AVC: There’s definitely some implied slut-shaming, like, “Ohhh, short skirts.” You know what that means.
EH: Short skirts. High heels. She’s a cheerleader. Taylor Swift is like, “I wear T-shirts, so I guess that’s why you don’t like me.” Which, by the way, if this is a guy who only cares about that, why are you in love with him? If you have such a problem with people who dress like that and that’s what he’s into, you’re not a good match! You don’t belong together!
This is not a song that Taylor Swift the person wrote; this is a song that Taylor Swift the panderer wrote. That’s the thing I also find really gross about it. Regardless of what she’s saying, it just feels disingenuous and it was clearly written for a very specific audience of fat, nerdy girls. And as an adult fat, nerdy girl, I don’t appreciate it. I don’t appreciate being pandered to by a super hot blond woman.
AVC: I don’t appreciate it, but I understand the sentiment. In high school, I would have understood this song to my core.
EH: There are plenty of guys that I could have listened to this song and cried about, but also, it’s fucking Taylor Swift.

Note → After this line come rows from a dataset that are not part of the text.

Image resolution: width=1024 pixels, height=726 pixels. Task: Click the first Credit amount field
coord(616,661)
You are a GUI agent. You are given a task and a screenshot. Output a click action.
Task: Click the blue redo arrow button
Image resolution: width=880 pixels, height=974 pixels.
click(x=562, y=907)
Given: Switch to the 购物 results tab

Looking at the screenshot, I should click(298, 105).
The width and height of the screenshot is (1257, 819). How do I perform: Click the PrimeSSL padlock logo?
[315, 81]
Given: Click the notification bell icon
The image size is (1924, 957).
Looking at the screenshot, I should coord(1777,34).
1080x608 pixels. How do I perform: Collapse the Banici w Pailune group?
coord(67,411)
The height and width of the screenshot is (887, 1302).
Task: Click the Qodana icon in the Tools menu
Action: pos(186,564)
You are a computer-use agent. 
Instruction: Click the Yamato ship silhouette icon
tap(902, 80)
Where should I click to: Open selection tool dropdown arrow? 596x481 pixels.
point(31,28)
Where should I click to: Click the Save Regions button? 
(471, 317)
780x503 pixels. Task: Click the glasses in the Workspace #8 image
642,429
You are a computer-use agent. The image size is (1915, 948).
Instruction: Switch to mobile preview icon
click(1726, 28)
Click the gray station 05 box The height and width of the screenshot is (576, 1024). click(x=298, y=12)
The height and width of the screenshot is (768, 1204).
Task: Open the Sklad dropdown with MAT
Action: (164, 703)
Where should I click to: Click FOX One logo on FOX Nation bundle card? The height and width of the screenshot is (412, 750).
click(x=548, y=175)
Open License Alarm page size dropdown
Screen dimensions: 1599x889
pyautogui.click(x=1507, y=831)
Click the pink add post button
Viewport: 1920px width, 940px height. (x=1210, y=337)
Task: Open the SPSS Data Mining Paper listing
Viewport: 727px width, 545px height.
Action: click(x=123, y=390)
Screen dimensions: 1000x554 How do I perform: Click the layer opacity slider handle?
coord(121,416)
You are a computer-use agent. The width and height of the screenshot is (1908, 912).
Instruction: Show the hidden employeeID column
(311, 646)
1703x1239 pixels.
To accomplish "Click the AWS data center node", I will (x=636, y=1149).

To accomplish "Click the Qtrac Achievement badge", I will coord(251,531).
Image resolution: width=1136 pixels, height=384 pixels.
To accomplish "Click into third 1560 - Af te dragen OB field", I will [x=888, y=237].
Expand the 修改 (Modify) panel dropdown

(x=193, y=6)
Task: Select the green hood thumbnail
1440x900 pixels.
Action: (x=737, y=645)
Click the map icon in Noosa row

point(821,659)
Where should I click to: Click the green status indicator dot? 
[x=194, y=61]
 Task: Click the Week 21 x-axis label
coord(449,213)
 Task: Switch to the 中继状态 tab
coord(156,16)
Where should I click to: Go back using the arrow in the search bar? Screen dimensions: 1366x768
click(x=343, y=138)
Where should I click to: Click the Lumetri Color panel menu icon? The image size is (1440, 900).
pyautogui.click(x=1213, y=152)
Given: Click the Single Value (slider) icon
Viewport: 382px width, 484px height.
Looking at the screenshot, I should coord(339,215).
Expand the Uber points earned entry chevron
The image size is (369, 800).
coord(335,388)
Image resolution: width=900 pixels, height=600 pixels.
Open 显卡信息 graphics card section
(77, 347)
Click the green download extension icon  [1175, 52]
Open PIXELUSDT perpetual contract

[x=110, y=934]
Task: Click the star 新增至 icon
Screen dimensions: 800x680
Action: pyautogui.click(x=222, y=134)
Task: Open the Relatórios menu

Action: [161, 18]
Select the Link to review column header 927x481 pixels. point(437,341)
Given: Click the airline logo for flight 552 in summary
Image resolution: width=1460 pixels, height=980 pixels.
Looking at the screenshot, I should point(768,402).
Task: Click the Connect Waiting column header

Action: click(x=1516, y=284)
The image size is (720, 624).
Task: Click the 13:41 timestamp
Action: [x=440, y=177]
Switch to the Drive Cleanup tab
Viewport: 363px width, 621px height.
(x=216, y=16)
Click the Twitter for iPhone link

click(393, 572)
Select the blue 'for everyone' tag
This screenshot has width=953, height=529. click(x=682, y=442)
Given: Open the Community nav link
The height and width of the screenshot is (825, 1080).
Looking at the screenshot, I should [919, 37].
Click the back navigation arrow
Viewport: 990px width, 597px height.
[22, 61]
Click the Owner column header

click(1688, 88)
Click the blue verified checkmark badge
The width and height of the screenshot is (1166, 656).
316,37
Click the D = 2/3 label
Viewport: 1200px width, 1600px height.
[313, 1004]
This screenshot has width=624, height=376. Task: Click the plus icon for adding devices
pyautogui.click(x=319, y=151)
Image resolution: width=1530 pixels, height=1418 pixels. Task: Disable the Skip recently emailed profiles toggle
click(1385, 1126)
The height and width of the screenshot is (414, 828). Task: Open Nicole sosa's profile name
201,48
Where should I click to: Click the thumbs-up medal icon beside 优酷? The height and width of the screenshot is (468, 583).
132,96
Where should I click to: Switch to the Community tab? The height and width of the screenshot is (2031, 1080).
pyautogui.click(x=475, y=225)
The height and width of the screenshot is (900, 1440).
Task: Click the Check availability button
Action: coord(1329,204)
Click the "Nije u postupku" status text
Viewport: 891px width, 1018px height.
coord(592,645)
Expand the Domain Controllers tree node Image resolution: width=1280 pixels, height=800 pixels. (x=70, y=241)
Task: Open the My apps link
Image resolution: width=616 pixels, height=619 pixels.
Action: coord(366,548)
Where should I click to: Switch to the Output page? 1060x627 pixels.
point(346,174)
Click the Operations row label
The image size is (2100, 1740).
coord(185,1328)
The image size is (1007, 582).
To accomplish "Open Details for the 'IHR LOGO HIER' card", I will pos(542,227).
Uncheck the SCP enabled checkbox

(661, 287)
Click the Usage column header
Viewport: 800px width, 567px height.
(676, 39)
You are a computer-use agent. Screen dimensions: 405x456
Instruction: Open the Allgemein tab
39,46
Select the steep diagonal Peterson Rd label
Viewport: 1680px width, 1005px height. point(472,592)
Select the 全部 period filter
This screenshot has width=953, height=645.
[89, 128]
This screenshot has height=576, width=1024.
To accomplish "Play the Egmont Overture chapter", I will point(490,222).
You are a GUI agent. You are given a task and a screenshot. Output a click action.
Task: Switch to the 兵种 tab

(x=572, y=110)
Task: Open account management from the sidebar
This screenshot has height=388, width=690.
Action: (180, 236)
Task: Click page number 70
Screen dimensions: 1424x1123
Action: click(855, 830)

She doesn’t get to sing this song, I’m sorry!
AVC: Who would you rather sing this song?
EH: The one saving grace of this song is that I one time saw a shot-for-shot remake of the music video, but with a guy playing her part so it was a story about a gay guy in love with the football player being like, “You belong with me and not with her” and I was like, “Oh my God, this makes so much more sense!”
AVC: Like, “stop kidding yourself”?
EH: Yeah. “I’m the one who understands you.” It turns it into this beautiful, gorgeous sentiment and at the end of the video when he shows up at the prom and they admit that they love each other, it’s so much better. So I think a gay guy should be singing it.